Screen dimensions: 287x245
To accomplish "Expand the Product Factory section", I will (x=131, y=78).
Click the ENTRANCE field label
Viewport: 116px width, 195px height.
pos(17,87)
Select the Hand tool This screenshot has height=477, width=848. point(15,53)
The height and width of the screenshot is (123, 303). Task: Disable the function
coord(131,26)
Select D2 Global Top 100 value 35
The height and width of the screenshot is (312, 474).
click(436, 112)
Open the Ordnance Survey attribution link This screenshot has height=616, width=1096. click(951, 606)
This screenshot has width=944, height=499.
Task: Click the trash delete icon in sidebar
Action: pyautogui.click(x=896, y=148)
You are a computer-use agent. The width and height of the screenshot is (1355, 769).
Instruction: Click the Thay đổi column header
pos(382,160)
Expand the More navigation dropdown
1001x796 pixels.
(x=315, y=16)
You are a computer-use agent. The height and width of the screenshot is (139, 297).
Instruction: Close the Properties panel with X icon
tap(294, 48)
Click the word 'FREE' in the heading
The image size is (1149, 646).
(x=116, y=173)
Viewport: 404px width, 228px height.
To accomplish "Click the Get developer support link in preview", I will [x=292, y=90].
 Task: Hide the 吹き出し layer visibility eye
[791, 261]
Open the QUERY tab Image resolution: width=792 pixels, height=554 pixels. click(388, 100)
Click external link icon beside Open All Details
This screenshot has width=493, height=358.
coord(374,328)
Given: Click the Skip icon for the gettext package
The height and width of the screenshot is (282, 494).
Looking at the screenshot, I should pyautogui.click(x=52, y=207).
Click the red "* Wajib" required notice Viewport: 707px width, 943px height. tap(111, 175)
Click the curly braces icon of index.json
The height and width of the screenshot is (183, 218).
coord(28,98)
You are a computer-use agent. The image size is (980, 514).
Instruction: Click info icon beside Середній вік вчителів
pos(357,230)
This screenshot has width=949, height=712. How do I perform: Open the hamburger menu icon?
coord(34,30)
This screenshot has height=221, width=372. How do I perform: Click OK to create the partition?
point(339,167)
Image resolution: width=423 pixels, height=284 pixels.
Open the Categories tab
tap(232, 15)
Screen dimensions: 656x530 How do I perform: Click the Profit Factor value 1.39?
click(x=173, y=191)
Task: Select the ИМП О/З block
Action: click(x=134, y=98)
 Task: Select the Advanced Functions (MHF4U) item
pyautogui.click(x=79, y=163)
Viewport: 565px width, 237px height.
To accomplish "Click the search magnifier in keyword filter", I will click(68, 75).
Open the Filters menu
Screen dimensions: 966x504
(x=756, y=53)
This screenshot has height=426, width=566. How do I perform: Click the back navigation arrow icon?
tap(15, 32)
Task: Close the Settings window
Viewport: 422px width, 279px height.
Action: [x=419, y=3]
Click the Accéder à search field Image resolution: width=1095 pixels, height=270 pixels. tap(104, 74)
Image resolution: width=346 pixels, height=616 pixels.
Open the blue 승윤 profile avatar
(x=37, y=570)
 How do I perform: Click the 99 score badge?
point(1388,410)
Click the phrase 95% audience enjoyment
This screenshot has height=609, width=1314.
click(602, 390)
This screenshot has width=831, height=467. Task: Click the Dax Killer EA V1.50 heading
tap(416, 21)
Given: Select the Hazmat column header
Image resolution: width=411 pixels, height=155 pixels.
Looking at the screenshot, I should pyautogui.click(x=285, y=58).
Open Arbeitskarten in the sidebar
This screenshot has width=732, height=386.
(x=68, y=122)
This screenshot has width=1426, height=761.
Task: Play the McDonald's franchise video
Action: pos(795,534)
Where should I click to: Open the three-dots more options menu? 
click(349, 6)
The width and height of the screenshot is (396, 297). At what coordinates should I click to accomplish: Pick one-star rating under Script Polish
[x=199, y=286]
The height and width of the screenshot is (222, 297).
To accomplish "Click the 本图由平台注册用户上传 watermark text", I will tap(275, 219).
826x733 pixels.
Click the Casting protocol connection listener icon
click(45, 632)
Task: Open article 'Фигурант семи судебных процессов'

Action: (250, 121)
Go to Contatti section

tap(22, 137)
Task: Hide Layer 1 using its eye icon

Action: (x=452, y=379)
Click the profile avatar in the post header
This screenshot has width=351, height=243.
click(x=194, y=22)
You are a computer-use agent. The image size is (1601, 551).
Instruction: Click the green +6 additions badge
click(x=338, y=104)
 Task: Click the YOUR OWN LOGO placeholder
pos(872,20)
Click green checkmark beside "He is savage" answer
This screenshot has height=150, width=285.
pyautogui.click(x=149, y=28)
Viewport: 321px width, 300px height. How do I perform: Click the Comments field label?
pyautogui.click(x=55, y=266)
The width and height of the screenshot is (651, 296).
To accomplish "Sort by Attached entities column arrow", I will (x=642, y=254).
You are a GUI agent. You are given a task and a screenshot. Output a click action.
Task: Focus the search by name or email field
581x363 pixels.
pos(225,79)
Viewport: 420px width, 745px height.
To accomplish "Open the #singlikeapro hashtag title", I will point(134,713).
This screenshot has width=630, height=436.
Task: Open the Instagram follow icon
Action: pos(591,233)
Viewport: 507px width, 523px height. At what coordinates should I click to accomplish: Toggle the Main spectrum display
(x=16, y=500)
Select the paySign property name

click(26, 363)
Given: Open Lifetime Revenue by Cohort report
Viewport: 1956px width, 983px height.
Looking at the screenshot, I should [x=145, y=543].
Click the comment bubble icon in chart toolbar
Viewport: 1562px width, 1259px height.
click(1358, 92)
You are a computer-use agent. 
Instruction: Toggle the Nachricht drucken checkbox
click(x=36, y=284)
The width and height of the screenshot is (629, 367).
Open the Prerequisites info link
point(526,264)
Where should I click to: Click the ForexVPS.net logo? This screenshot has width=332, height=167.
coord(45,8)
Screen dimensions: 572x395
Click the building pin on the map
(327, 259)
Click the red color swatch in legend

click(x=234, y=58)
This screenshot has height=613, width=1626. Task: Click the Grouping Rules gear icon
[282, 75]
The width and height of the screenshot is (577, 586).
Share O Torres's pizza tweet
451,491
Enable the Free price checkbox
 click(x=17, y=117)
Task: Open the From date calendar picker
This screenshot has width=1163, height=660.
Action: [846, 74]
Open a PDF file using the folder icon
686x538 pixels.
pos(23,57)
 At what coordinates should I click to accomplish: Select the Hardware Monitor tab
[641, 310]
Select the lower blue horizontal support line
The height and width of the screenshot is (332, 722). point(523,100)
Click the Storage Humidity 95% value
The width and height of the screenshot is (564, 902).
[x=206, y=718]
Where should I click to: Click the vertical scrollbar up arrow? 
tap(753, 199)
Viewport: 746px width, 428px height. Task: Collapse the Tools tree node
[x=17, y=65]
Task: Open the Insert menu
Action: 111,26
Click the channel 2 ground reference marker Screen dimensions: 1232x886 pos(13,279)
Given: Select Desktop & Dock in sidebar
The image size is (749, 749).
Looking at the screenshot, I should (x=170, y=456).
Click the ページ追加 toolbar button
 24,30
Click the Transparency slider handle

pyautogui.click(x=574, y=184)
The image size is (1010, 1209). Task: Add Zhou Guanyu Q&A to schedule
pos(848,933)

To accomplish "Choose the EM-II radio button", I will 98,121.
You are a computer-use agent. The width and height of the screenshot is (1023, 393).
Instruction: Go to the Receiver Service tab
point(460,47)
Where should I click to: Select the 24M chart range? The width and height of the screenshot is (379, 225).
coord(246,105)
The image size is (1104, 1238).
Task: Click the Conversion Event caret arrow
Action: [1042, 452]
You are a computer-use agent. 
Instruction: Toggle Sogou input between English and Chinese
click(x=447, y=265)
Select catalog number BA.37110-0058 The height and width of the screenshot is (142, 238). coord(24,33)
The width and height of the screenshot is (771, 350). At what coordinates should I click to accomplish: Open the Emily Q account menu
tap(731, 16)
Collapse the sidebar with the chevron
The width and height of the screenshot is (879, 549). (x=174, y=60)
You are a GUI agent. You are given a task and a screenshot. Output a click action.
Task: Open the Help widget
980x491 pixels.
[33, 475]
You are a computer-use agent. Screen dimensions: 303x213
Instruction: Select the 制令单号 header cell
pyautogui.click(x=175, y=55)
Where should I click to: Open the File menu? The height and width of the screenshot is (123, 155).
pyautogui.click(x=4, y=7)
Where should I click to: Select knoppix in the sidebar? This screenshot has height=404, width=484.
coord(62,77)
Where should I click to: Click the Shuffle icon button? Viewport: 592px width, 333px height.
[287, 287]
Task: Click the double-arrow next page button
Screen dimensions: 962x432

#### WORK TO BE COMPLETED
The response consists of the lines above that contain "search".

#### RESULT OF THE TASK
To accomplish "Click the search magnifier in keyword filter", I will click(68, 75).
Click the Accéder à search field Image resolution: width=1095 pixels, height=270 pixels. tap(104, 74)
Task: Focus the search by name or email field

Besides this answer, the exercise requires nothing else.